Gary: After subjective personal feelings and perceptions of the presence of Jesus of Nazareth in their hearts and in their lives, the second most frequently mentioned evidence given by Christians for the reliability of the Bible is the alleged “amazing” accuracy of Biblical prophecies about Jesus. But the odd fact is, the only people on earth who seem to believe that the Bible is amazingly accurate in its prophecies about Jesus are Christians! The overwhelming majority of Jewish Bible scholars don’t believe that the Old Testament has any prophecies about Jesus or about any messiah who is born of a virgin, who is crucified for the remission of sins for all mankind, or who comes back from the dead. Christians allege that Jewish Bible scholars are biased. Ok, let’s ignore the fact that thousands of Jewish Bible experts for the last 2,000 years have extensively studied the Hebrew Bible, in Hebrew, and have not found any prophecies about a virgin-born, dying and rising messiah, what about the rest of the world’s historians and scholars? Can anyone provide a public university textbook written by a non-Christian which states that the Bible is amazingly accurate in its predictions (prophecies)? Let me know if you find one, but I highly doubt that such a textbook exists.

Why do the world’s non-Christian, professional historians fail to mention in their books the fact that the Bible contains the most accurate predictions of the future (prophecies) than any book on the planet, including the writings of Nastradamus? A conspiracy against Christianity?? Well, once again, let’s ignore the fact that the world’s non-Christian professional historians for some reason never mention the Bible as being the most accurate collection of futuristic predictions (prophecies). Let’s look at another category of book authors.

What about books written by collectors of record breaking events? If the Bible’s futuristic predictions are as amazingly accurate as Christians believe, why is this amazing feat not listed in any secular record book such as The Guinness Book of World Records? Nope. I checked. Not listed!

The fact is, the only people on the planet who believe that the Bible contains amazingly accurate prophecies about Jesus are Christians. Does anyone detect the signs of…bias?





End of post.

5 thoughts on “Why Isn’t the Bible Listed in The Guinness Book of World Records for Most Accurate Prophecies?

  1. Wait… So the question is “Why is the Bible not in a Guinness Book category that doesn’t exist?”

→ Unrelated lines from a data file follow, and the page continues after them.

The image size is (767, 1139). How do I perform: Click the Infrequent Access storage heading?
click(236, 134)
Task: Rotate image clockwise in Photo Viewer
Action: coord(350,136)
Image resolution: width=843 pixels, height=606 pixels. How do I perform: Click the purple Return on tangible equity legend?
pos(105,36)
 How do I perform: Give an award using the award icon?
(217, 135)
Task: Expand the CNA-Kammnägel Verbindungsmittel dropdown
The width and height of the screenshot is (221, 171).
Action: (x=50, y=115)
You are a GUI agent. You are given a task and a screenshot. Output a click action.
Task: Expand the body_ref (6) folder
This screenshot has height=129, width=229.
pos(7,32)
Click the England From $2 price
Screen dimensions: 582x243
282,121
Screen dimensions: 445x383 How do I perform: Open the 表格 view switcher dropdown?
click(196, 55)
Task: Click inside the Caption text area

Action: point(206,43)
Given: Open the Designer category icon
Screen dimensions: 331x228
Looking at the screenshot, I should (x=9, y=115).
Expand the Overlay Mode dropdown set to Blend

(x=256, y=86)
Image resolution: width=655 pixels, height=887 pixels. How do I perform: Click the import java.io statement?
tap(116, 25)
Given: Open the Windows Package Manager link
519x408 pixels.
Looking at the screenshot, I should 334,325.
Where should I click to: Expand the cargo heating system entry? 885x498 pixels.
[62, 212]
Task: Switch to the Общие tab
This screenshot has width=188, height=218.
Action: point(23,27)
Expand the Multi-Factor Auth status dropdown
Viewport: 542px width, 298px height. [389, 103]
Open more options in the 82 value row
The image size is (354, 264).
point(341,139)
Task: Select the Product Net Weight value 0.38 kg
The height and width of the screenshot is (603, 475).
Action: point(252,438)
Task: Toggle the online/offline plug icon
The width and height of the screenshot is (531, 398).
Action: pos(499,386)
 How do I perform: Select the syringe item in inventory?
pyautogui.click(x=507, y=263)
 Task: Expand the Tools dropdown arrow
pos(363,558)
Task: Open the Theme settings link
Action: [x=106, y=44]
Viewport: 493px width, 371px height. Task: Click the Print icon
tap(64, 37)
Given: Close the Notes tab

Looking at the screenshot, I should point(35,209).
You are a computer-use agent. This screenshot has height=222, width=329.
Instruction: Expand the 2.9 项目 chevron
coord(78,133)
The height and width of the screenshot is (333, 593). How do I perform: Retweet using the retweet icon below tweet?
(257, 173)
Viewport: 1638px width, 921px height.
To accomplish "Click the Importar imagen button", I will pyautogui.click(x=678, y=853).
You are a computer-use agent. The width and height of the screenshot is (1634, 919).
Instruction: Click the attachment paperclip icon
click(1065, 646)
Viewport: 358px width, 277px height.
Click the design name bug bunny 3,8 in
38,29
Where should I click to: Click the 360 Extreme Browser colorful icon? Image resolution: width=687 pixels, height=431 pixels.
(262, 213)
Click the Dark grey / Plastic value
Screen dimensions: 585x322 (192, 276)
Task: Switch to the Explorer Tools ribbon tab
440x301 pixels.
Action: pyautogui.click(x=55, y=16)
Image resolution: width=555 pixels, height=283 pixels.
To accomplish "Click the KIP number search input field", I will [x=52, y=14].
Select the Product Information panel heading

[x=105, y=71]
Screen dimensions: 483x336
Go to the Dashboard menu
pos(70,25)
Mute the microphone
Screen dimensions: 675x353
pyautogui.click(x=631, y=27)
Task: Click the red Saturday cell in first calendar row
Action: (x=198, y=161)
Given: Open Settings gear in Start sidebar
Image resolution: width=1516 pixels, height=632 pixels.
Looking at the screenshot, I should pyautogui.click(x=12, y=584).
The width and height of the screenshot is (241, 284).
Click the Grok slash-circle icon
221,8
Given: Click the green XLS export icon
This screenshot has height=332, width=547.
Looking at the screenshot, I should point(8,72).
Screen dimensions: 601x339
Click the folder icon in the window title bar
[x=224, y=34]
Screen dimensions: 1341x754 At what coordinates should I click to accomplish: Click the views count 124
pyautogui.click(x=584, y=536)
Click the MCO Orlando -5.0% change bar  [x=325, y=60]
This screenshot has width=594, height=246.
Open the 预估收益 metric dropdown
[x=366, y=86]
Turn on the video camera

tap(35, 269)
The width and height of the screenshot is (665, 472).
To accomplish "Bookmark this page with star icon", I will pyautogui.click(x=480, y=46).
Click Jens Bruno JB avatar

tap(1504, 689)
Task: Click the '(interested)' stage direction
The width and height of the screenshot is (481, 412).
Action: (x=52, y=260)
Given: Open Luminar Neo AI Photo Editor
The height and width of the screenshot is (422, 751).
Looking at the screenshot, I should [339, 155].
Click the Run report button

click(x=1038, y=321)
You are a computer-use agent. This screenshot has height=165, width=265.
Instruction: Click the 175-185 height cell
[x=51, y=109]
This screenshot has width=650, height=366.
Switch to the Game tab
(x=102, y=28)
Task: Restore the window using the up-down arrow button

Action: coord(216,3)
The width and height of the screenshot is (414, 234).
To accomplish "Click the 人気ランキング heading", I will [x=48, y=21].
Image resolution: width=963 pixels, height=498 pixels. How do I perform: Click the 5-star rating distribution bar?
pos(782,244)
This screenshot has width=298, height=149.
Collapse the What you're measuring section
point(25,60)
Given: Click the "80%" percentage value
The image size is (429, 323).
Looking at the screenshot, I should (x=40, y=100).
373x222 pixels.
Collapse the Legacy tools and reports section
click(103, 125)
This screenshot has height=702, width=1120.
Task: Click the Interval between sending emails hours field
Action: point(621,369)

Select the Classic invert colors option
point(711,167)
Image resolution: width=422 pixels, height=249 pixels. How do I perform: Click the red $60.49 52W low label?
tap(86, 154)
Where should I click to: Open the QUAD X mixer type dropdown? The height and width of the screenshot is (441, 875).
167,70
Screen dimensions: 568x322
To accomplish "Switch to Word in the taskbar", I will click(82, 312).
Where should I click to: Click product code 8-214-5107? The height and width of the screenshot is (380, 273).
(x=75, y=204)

    This whole thing epitomises popular atheism: big on sarcastic rhetoric, short – very short – on logic.

    Liked by 1 person

    1. @Liam

      Here, let me fix this for you, Liam.

      This whole prophecy thing epitomises popular theism: big on nebulous bumph, short – very short – on evidence.

      Oh … and for what it’s worth.

      Re Guinness.

      What kind of facts did the two principal fact finders twins Norris and Ross McWhirter include in the Guinness book of Records?
      Its two principal fact finders, twins Norris and Ross McWhirter, scoured the globe to collect empirical facts. It was their task to find and document aspects of life that can be sensed or observed, things that can be quantified or measured.

      Click to access Level_12_Passage_3.pdf

      And now you know why none of the biblical crap about prophecies is in the Guinness Book of prophecies Records

      Liked by 3 people

    2. That’s essentially correct. While I don’t fail to see the point he is trying to make, he’s basically resorting to circular reasoning. Obviously, someone who would believe in these prophecies would naturally make them a follower of said religion (or just about any other), in which case, their perspective would be automatically rendered invalid because of the implied bias (no matter if they’re a convert that wasn’t raised christian or otherwise). As for secular sources, there’s not much that needs to be said other than that it traditionally has a skeptical or neutral view over any supernatural claims they can’t verify. Naturally that doesn’t prove or disprove the prophecies. So again, it’s all just circular reasoning.